PTAC did recommend the CAMP model because of care coordination and payment methodology inadequacies.
The committee evaluated the proposed physician-focused payment models based on 1ten criteria listed in the final MACRA implementation rule. The criteria were:
• Value over volume: provides incentives to clinicians to furnish high-quality care
• Flexibility: provides flexibility to allow clinicians to deliver high-quality care
• Quality and cost: aims to improve health outcomes without additional costs, maintain outcomes while reducing costs, or both
• Payment methodology: addresses how reimbursement structures achieve physician-focused payment model goals
• Scope: intends to extend CMS alternative payment model portfolio or include clinicians whose opportunity to participate in alternative payment models has been limited
• Ability to be evaluated: contains assessable goals for care quality, costs, and other physician-focused payment model goals
• Integration and care coordination: promotes increased care coordination among clinicians and across settings
• Patient choice: encourages greater patient engagement
• Patient safety: expects to maintain or improve patient safety
• Health IT: promotes use to inform care
Through the physician-focused payment model opportunity, HHS intended for providers to help develop alternative payment models for MACRA after industry groups expressed concerns about limited specialty options.

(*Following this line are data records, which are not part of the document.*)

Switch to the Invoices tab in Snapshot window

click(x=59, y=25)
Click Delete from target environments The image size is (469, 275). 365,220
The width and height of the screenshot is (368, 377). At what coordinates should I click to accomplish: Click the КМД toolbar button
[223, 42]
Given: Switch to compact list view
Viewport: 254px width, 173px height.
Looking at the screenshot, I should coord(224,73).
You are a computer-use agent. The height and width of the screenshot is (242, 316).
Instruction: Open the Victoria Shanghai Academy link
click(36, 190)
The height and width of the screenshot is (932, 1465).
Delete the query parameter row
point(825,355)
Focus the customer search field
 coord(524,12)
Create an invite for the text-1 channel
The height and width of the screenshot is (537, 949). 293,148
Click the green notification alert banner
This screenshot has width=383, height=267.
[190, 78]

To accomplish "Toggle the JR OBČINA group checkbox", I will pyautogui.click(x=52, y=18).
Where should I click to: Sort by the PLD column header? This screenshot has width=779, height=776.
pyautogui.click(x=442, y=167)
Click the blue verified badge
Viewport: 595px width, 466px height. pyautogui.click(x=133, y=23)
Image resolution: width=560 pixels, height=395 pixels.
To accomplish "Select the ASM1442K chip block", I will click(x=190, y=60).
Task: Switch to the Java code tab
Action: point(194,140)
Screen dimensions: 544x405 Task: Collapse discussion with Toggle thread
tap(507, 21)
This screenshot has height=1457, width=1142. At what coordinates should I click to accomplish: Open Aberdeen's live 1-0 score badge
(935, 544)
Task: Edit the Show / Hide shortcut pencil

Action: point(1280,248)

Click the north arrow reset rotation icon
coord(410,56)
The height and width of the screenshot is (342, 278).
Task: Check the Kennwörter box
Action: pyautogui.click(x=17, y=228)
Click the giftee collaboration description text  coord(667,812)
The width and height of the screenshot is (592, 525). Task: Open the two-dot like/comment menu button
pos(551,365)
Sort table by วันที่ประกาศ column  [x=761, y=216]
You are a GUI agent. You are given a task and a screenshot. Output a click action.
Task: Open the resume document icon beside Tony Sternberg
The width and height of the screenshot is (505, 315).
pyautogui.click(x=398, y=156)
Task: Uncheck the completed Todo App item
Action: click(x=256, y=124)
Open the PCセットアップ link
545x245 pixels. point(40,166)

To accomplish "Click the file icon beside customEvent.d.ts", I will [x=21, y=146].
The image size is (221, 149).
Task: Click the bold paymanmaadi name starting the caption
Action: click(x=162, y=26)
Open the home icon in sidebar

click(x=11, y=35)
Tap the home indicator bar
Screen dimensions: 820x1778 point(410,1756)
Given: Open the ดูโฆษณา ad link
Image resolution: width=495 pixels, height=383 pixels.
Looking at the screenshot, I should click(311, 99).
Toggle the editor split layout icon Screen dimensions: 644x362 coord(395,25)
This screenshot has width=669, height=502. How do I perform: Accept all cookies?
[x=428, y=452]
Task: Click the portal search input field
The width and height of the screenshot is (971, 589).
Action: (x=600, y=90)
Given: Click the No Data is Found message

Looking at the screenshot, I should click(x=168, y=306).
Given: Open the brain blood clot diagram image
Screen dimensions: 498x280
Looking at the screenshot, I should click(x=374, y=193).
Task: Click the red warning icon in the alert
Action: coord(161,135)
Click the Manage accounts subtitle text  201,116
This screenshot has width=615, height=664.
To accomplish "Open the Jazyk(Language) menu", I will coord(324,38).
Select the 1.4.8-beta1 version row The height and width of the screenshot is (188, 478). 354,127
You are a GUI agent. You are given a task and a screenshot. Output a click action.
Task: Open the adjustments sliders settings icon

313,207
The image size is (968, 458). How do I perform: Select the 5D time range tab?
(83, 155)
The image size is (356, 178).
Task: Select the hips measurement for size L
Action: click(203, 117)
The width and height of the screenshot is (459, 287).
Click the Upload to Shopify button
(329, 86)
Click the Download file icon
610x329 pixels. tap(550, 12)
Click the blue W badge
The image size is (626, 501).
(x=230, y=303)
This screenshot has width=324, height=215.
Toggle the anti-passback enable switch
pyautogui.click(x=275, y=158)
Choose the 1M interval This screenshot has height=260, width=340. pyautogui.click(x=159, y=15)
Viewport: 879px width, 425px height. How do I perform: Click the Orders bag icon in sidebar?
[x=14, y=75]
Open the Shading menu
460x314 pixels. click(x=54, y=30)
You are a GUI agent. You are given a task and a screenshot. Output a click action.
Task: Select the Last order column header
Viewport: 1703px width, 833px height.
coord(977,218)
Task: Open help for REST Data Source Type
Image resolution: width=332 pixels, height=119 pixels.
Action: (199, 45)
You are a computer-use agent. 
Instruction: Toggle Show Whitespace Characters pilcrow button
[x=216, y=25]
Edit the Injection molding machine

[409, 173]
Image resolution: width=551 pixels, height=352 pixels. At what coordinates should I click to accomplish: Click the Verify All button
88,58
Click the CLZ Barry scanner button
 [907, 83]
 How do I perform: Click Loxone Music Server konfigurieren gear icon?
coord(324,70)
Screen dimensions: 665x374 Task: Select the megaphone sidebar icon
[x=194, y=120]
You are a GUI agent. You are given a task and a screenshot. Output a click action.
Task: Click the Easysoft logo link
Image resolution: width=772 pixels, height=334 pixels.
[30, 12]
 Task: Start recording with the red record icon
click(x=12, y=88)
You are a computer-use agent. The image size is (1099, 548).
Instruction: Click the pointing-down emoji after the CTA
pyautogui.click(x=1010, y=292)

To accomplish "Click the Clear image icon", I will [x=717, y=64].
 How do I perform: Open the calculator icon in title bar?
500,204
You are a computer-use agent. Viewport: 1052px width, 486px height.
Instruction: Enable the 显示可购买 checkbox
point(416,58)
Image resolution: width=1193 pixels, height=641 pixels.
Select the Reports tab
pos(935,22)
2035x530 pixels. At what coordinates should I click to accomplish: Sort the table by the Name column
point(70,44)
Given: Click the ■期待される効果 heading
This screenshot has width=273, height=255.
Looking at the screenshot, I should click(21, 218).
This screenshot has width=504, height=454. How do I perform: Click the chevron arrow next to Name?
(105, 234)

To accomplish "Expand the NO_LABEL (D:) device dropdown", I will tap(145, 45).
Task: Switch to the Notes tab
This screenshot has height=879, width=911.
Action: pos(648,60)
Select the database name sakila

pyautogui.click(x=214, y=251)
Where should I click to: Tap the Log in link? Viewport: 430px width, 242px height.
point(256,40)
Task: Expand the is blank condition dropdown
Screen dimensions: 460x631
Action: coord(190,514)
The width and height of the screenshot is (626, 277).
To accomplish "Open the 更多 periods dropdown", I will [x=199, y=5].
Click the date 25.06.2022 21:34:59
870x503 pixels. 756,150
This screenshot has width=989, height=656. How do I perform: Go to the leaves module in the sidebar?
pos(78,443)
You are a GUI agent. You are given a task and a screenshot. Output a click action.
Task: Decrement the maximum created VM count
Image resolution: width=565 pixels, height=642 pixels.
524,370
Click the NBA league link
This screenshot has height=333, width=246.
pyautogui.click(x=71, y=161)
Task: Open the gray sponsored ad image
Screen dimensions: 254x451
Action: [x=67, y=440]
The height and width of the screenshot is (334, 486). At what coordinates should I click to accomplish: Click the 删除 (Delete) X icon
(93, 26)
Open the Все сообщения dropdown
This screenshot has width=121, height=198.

The American Hospital Association (AHA) stated “that CMS continues to narrowly define Advanced Alternative Payment Models, which means that less than 10 percent of clinicians will be rewarded for their care transformation efforts.”
Organizations focused on radiology and oncology also came forward to voice their disappointment with limited specialty options. Both organizations suggested that specialists develop physician-focused payment models to fill the MACRA alternative payment model gap.
The two approved models will now go to the HHS Secretary for potential testing as physician-focused payment models under MACRA. Price will decide whether to implement the models as CMS Innovation initiatives.
PTAC also plans to vote on three other proposed MACRA physician-focused payment models later in 2017.